Le président Alberto Fernández s’est vu dans l’obligation de faire une allocution sur les chaînes nationales pour dénoncer ce qu’il a qualifié de "promiscuité antirépublicaine" le comportement de "certains hommes d'affaires, juges, procureurs et fonctionnaires, qui jusqu'à présent se sentaient impunis". "Il est temps qu'ils commencent à être tenus pour responsables", a-t-il déclaré. "Tout semble indiquer que la détérioration de la qualité institutionnelle de certains juges, procureurs, anciens fonctionnaires et hommes d'affaires a été exposée une fois de plus. Tous sont impliqués dans un jeu pervers de corruption qui affecte gravement le bon fonctionnement de l'État et, en particulier, l'administration de la justice"

Associations de juristes, professeurs de droit et plusieurs organisations de DDHH réclament la démission immédiate de tous les « visiteurs » du ranch et l’ouverture d’un véritable procès pour le délit de manquement à ses devoirs d'agent public et d'admission de pots-de-vin pour les six fonctionnaires.

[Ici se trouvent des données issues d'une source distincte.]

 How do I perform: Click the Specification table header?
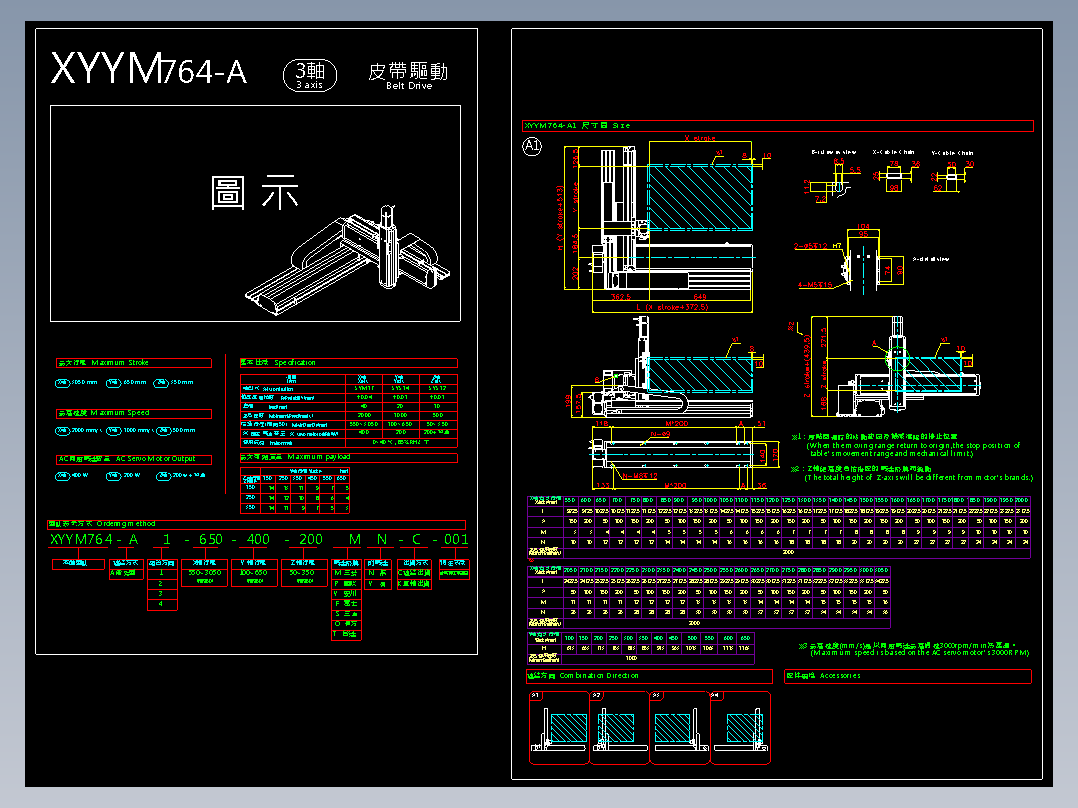(349, 362)
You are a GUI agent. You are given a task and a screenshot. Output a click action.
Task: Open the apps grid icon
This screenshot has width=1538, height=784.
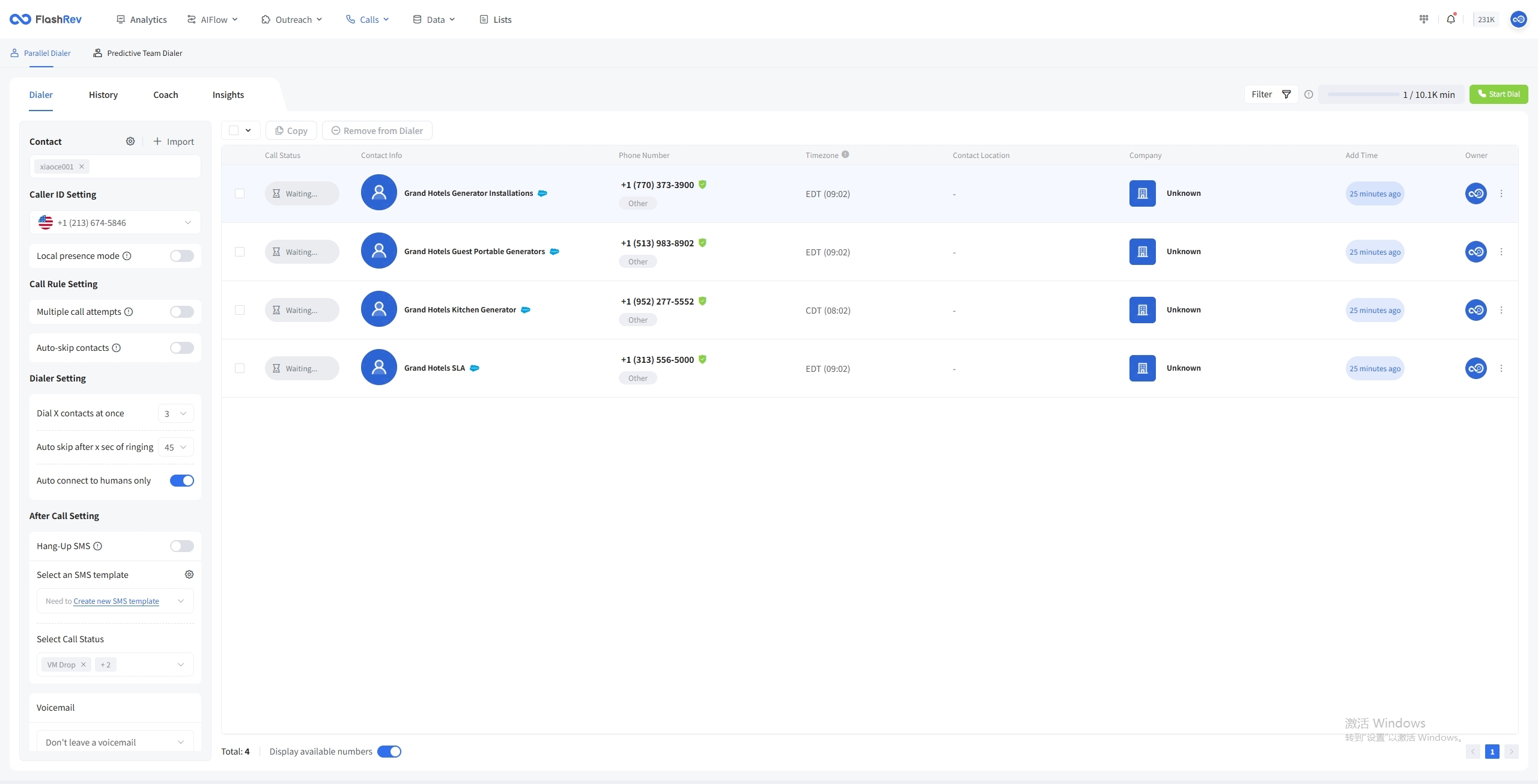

La condamnation de Cristina Kirchner a provoqué une vague de solidarité nationale et internationale en sa faveur dont celui de Lula, élu récemment pour la troisième fois président du Brésil, qui avait été incarcéré injustement pendant 580 jours. L’opposition de droite s’est empressé de fêter la condamnation.

L’Argentine a été un exemple pour le monde entier lorsqu’elle a été capable de juger les Juntes Militaires en 1985 par des tribunaux civils. Puis d’annuler les lois d’amnistie en 2005 imposées par les gouvernements précédents et continuer de juger les responsables de tortures et assassinats. Plus de mille membres condamnés de l’armée et de la police ont eu un procès en bonne et due forme. Les 30 000 disparus pendant la période 1976-1983 n’ont pas eu cette chance. Quel paradoxe qu’une partie des membres du pouvoir judiciaire, y compris les actuels membres de la Cour Suprême, puisse assombrir cette exemplarité avec une connivence obscène avec les ressorts du pouvoir médiatique lié à une droite radicale, violente et dangereuse.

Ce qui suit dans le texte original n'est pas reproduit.